GIVEN DATA:
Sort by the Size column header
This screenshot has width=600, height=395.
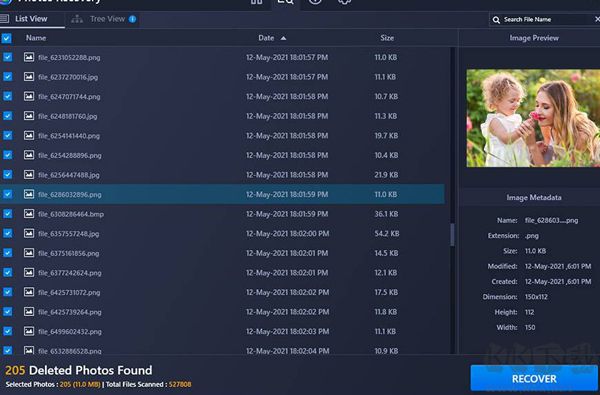387,38
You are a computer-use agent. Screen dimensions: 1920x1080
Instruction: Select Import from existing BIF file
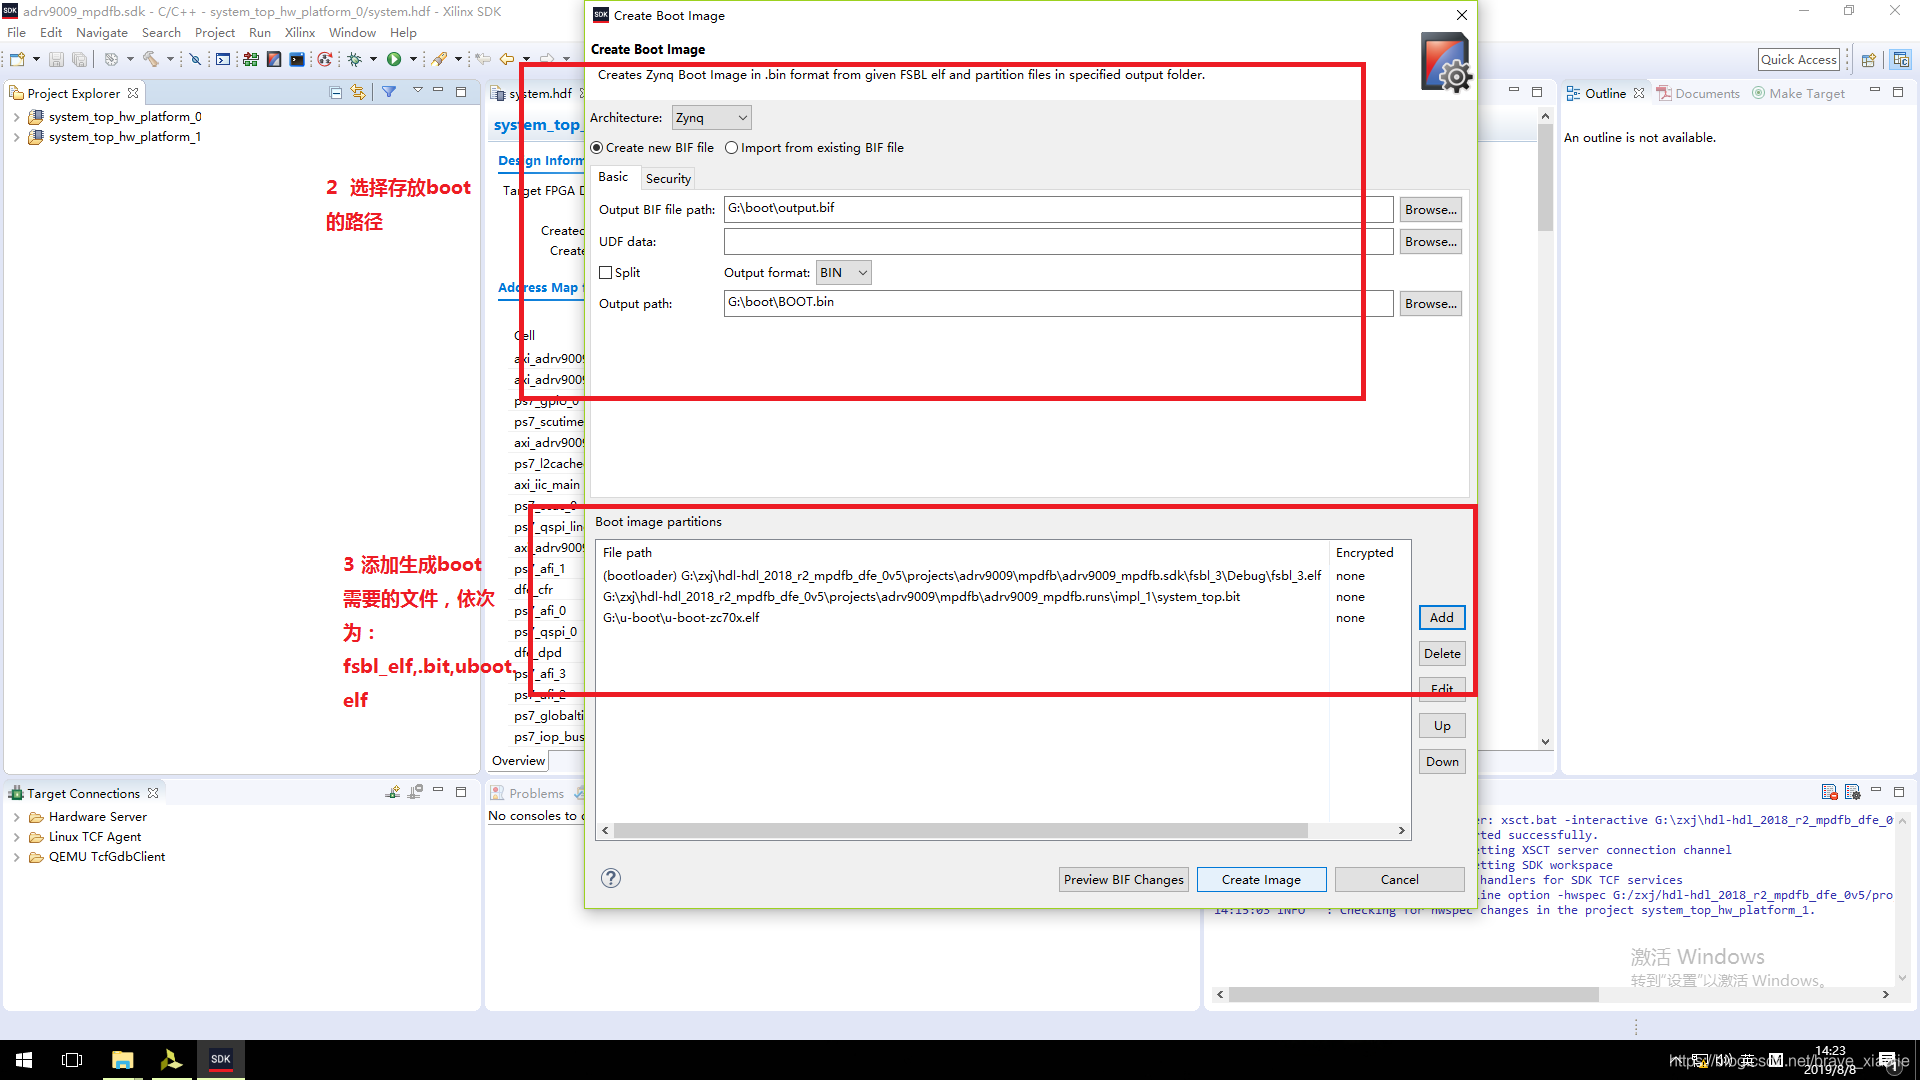(732, 148)
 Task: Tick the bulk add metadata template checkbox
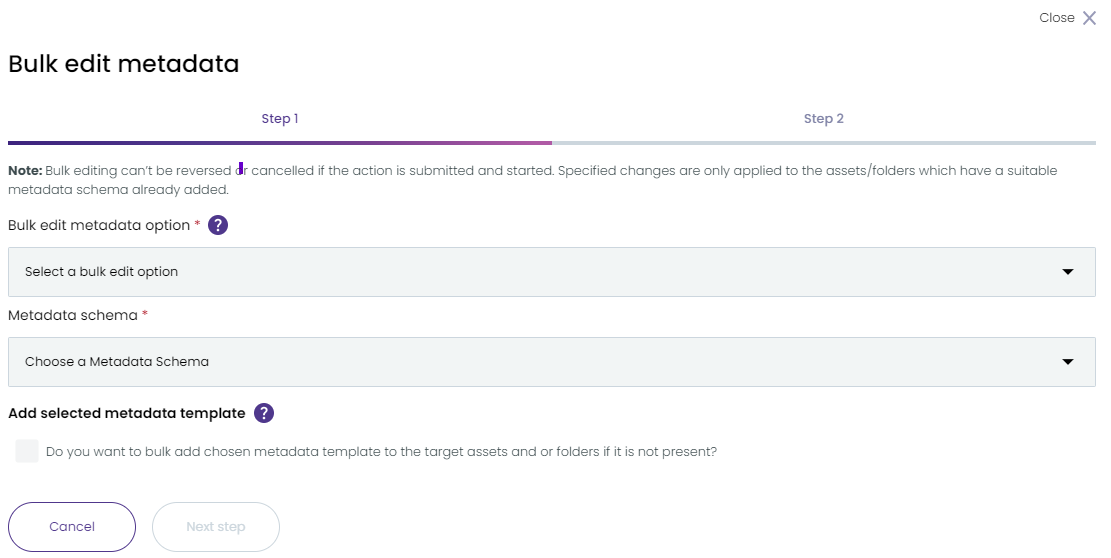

DIRECTIVE: Arrange each line of the entries above as a two-column Markdown table headed Row and Entry line, numbering the rows and omitting blank lines. Leave the pictures out.

FULL ANSWER:
| Row | Entry line |
|---|---|
| 1 | Sort by the Size column header |
| 2 | This screenshot has width=600, height=395. |
| 3 | 387,38 |
| 4 | You are a computer-use agent. Screen dimensions: 1920x1080 |
| 5 | Instruction: Select Import from existing BIF file |
| 6 | (732, 148) |
| 7 |  Task: Tick the bulk add metadata template checkbox |